How to Prevent Prompt Injections: An Incomplete Guide

Learn how to prevent prompt injections leveraging our new open-source model and dataset.

ChatGPT is awesome, HuggingChat is awesome, Alpaca is awesome. However, if you want to use these models in an application, for example, for your customer support, you may encounter a new problem that you should be aware of: Prompt injections.

This guide showcases approaches to handling prompt injections. It also includes a brief overview of the first public prompt injection datasets and one of the first pre-trained prompt injection detection models available on Hugging Face that you can use to combat attacks against your system.

What are prompt injections?

Prompt injections are prompts that trick a generative language model into writing something the model providers clearly did not intend,for example., hate speech. We can roughly distinguish two types of prompt injection: goal hijacking & prompt leakage.

Both types can pose serious threats to organizations or individuals trying to leverage generative AI:

  1. Goal hijacking: AI systems, like any powerful tool, can be misused. If a model can be tricked into generating harmful or inappropriate content, it can be weaponized against individuals or communities, leading to real-world harm. The organization hosting the model might face serious public backlash. In extreme cases, they might even violate laws.
  2. Prompt leakage: As prompt engineering is developing into a novel discipline, companies might lose competitive advantages if their model inadvertently leaks sensitive information. Depending on the architecture of the AI system, prompt leakage could also violate privacy norms and laws.

How can we handle injections?

The first step to improve resilience against prompt injections is to improve the robustness of the internal prompt that is added to the user input. Let’s look at an example from a retrieval augmented question-answering system:

By putting the user input into curly brackets, separating it by additional delimiters, and adding text after the input, the system becomes more robust against prompt injections. Other potential safety measures according to Perez & Ribeiro (2022) include setting a lower temperature and increasing the frequency penalty. Additionally, since elaborate prompt injections may require a lot of text to provide context, simply limiting the user input to a reasonable maximum length makes prompt injection attacks a lot harder.

However, these measures may not suffice in many cases. So, what else can we do?

Let’s detect injections!

Ideally, we filter all prompt injection attempts even before being passed to our generative model. This will not only help prevent injection attacks but also save us money as a classifier model is typically a lot smaller than a generative model.

Building the dataset

To train an injection classifier, we first assembled a novel dataset of 662 widely varying prompts, including 263 prompt injections and 399 legitimate requests. As legitimate requests, we included various questions and keyword-based searches. We then split the data into train and test datasets.

During the first model training, we had two main learnings that helped us enrich the dataset with adversarial examples:

  • Including translations. Simply switching the language of the prompt injection may cause security measures being bypassed. To prevent that, we included translations of both prompt injections as well as legitimate requests. We avoided leakage by making sure that each prompt and its respective translation always remain within the respective training or test set.
  • Including stacked prompts. Initially, we were able to fool our first models into thinking a prompt was legitimate by combining both legitimate and injection prompts in one prompt. This was especially true if the legitimate part was a prompt that the model had seen during training. Consequently, we included adversarial examples by randomly stacking legitimate and injection prompts within the training and test set, respectively.

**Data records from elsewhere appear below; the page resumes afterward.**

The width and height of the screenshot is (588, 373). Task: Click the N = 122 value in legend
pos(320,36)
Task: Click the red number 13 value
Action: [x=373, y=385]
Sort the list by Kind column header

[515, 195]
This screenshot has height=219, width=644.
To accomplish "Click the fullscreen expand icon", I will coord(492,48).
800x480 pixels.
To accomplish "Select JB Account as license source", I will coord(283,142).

The dataset is available on Hugging Face:

Training the model

We fine-tuned the popular state-of-the-art DeBERTa base model using the transformers library and Google Colab. The resulting model achieves 99.1% accuracy on our holdout test set, only failing in one edge case.

You can find and try the model on Hugging Face: It’s fully open-source.

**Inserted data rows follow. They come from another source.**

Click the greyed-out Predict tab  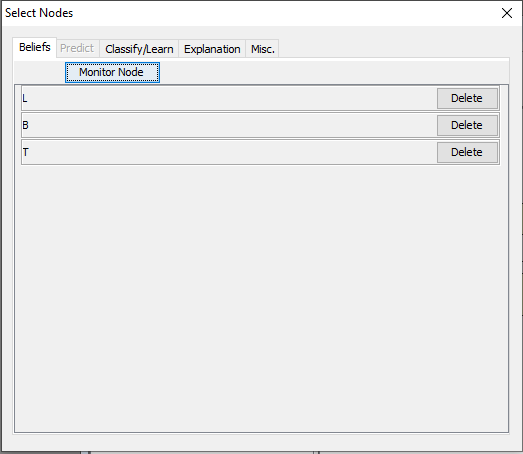[x=77, y=48]
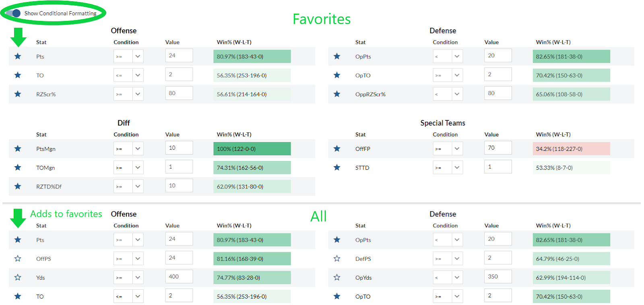Viewport: 644px width, 305px height.
Task: Remove TOMgn from favorites with star
Action: [18, 167]
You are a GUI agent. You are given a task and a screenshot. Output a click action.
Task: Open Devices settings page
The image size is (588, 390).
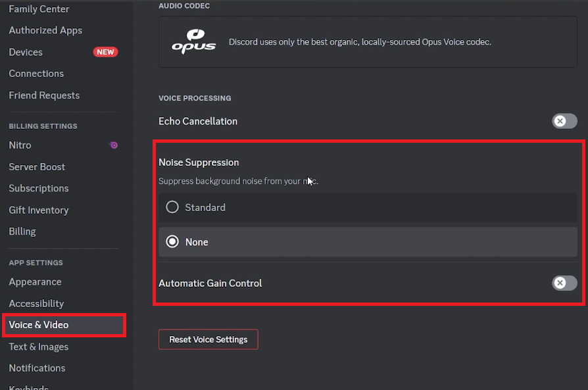tap(26, 52)
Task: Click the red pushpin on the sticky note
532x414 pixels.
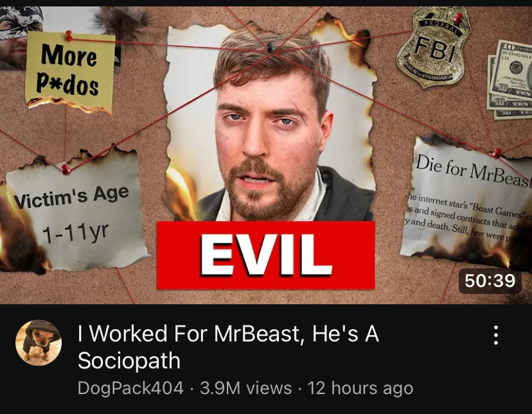Action: click(x=69, y=35)
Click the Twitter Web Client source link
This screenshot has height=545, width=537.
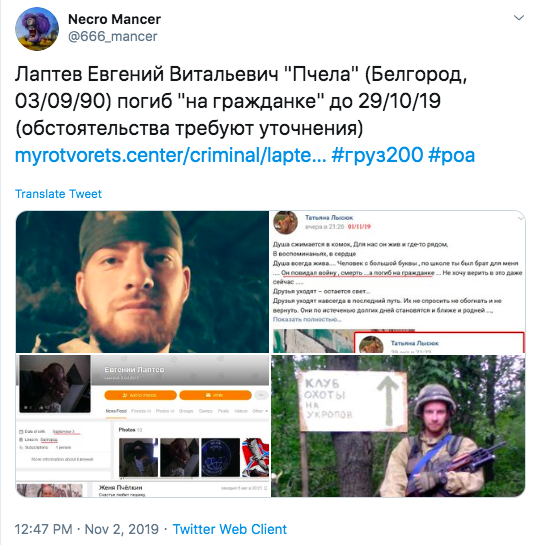230,529
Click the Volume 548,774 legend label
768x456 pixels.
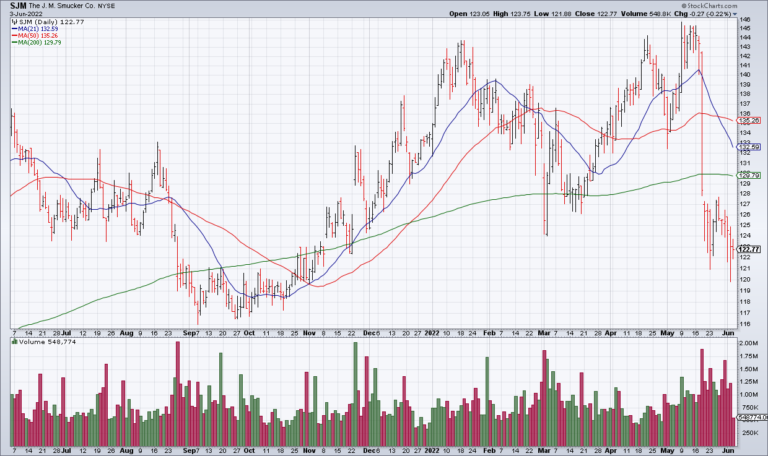pos(38,342)
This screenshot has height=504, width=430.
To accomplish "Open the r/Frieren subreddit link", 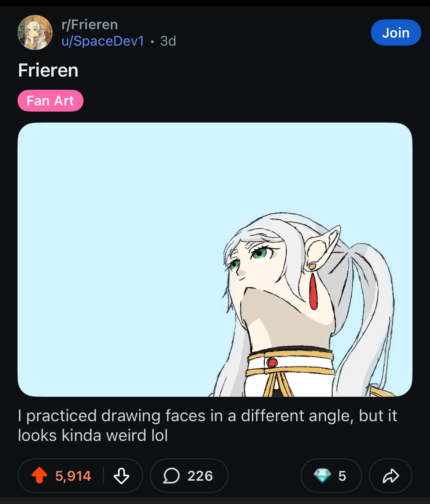I will [x=90, y=25].
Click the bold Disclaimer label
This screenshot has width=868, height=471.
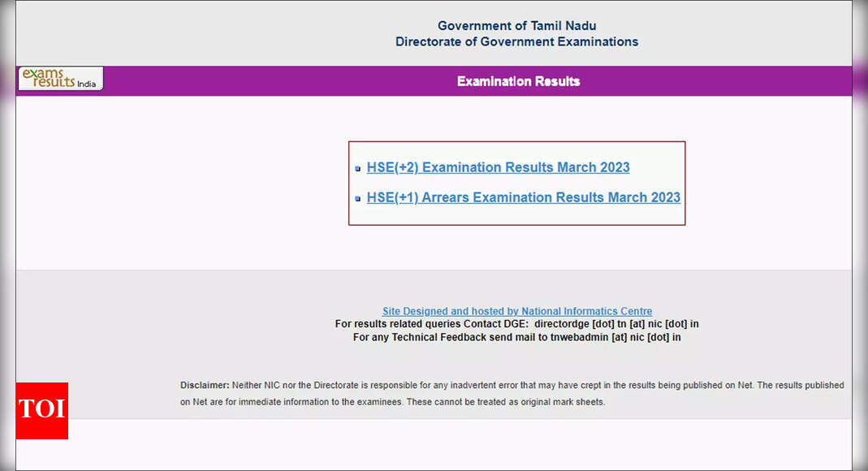tap(205, 385)
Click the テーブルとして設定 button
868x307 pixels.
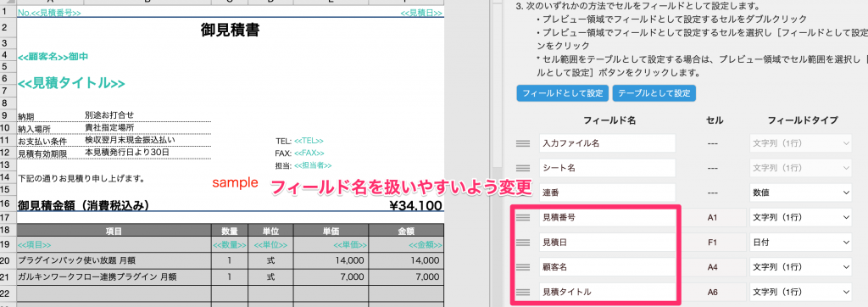coord(654,93)
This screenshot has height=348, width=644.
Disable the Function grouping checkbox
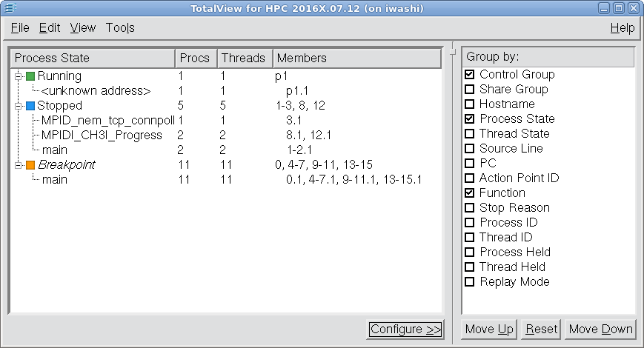pos(469,193)
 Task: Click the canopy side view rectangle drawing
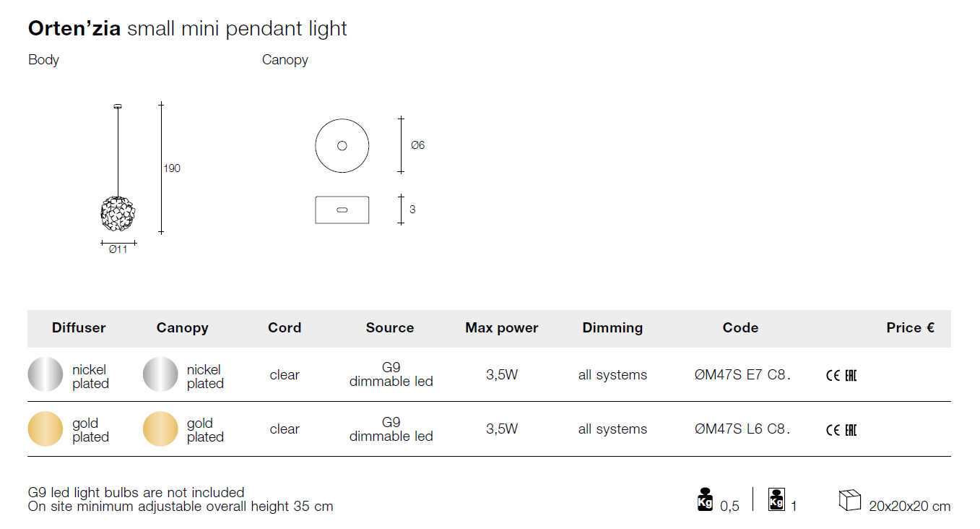[342, 210]
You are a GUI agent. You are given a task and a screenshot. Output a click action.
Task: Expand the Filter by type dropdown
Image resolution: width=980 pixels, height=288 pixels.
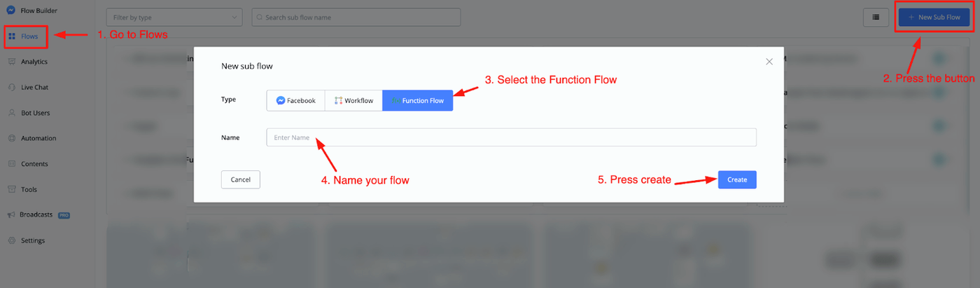coord(174,18)
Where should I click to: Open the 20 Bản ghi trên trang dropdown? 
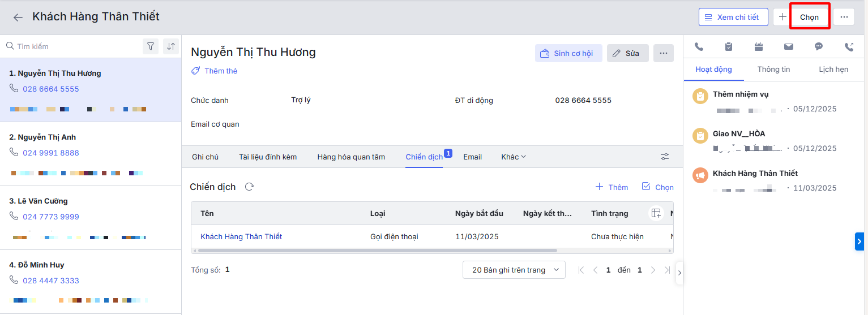514,270
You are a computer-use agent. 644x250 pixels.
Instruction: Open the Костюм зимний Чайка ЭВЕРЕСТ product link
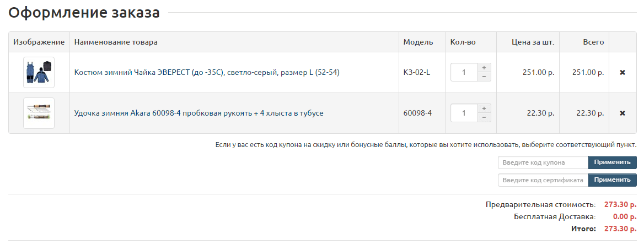(207, 73)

Embedding the model in an AI system

Once you have a classification model, there are multiple ways you can put it into production. For example, you can use this model within the TransformersQueryClassifier from Haystack as a filter in a QA AI system:

Final remarks

Despite its surprisingly convincing performance, using the model as a filter does not guarantee that no prompt injections pass the check. The model should be treated as an additional layer of security, rather than as a complete solution to the problem of prompt injection.

Also, the model is trained for the chosen type of legitimate prompts. If your use case requires very different prompts to pass as legitimate, you can simply replace our legitimate prompts by yours and fine-tune the model.

We hope the model and dataset will prove as valuable for your LLM projects as it has been for ours!